• **AIM OF THE EXERCISE**
Rewrite the stretch of records from the line containing "Locate an element" through the line containing "parent folders is", swapping "screenshot" for "screen capture" and keeping everything else the same. Leave the pictures out of your version.

• **DATA LINES**
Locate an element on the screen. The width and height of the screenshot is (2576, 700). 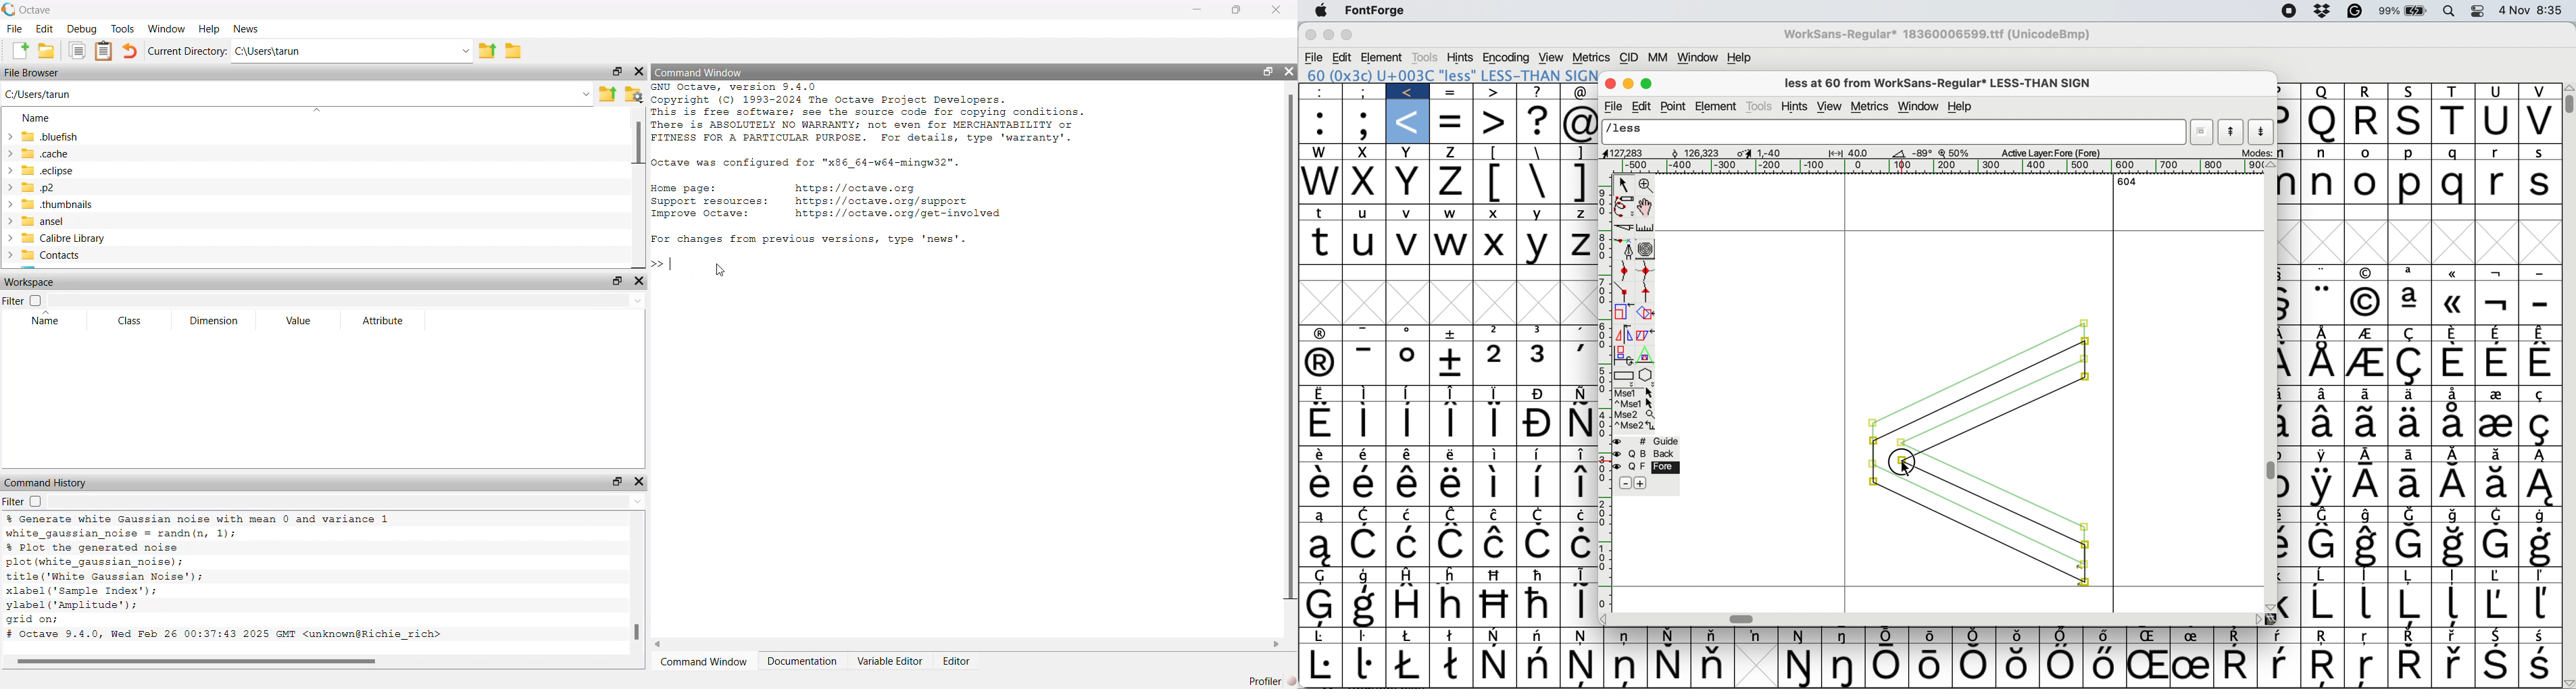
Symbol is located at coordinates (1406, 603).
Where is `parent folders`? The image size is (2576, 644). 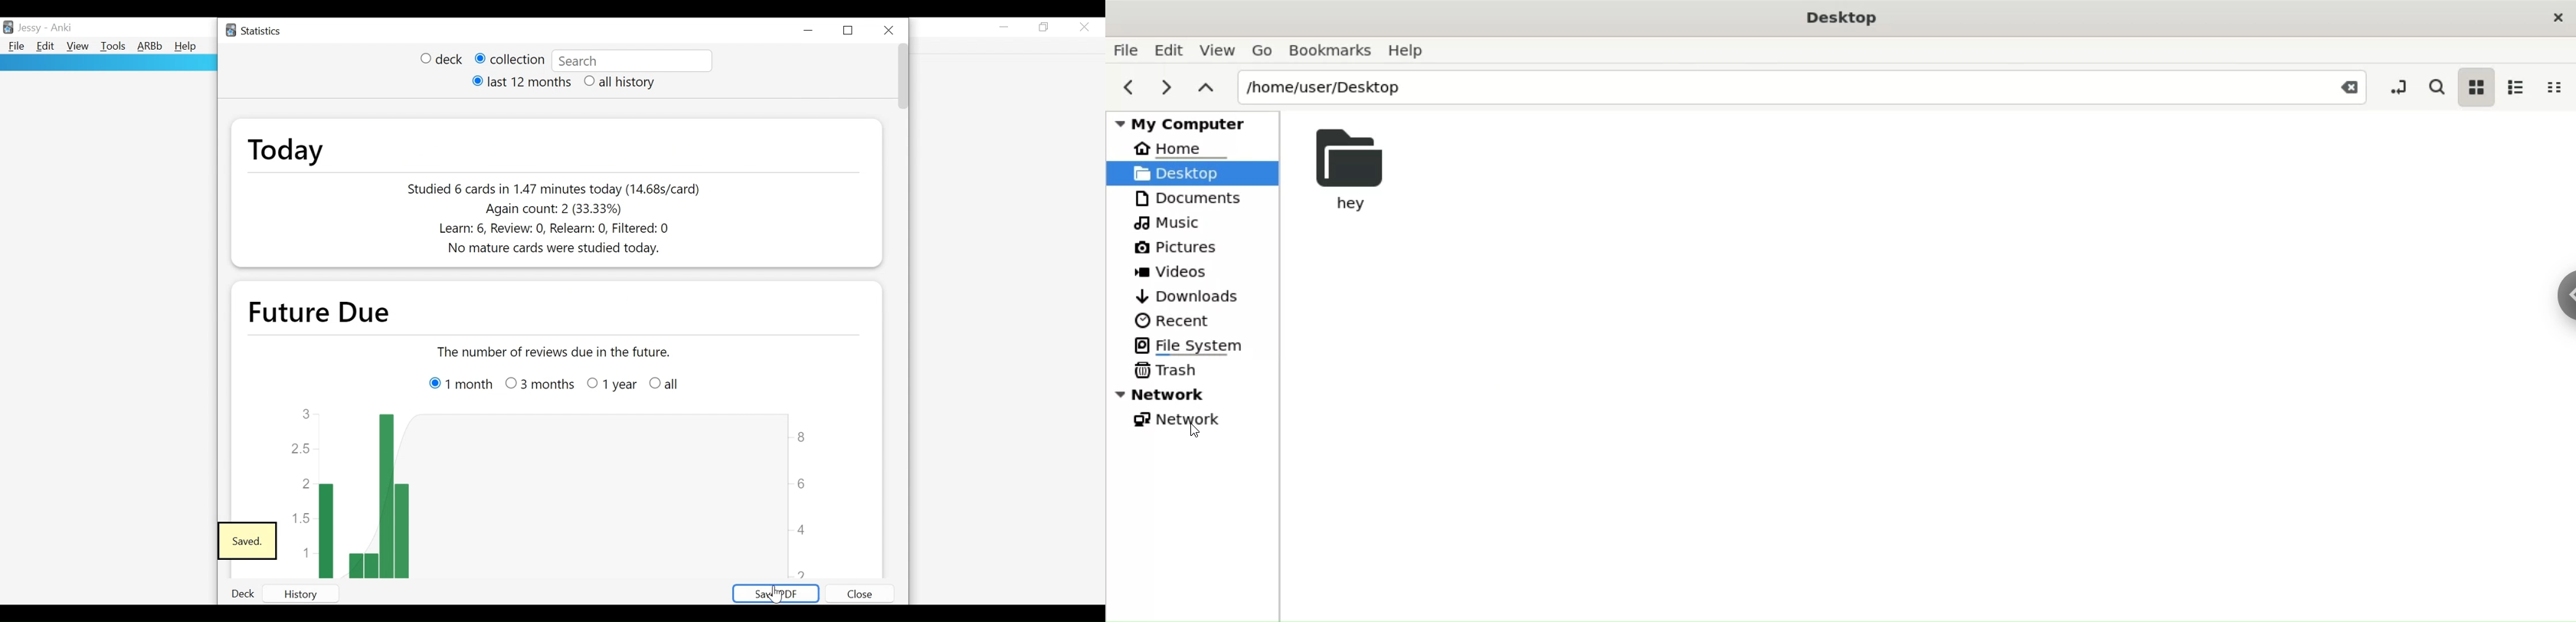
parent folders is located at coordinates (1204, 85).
==
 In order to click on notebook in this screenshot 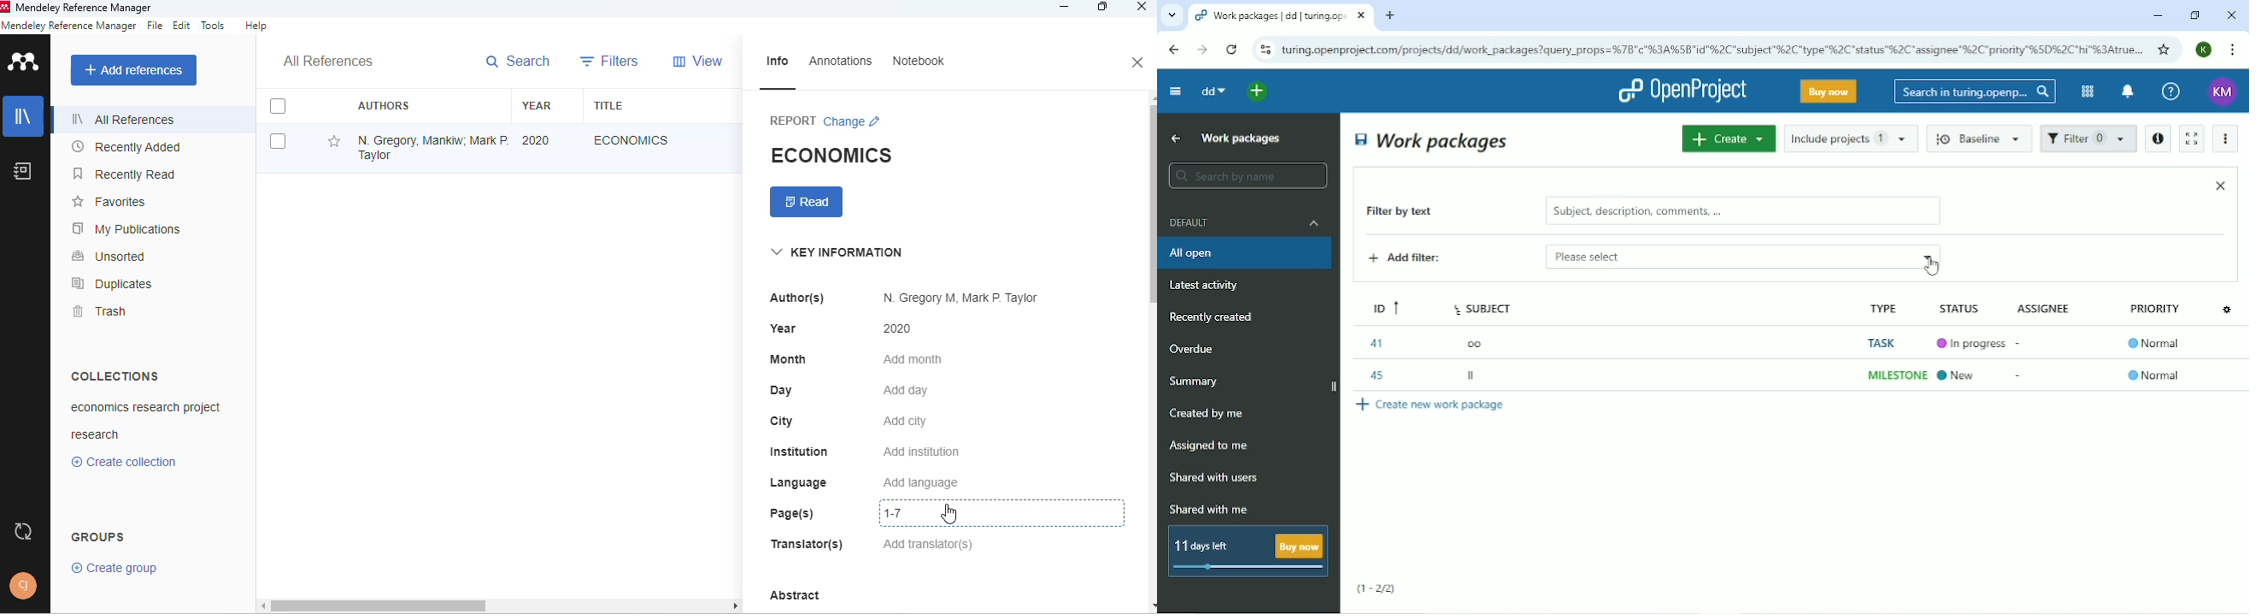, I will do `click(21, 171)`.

• **ANSWER BELOW**
Locate an element on the screen. The width and height of the screen capture is (2576, 700). 
Symbol is located at coordinates (1406, 603).
Where is `parent folders`? The image size is (2576, 644). 
parent folders is located at coordinates (1204, 85).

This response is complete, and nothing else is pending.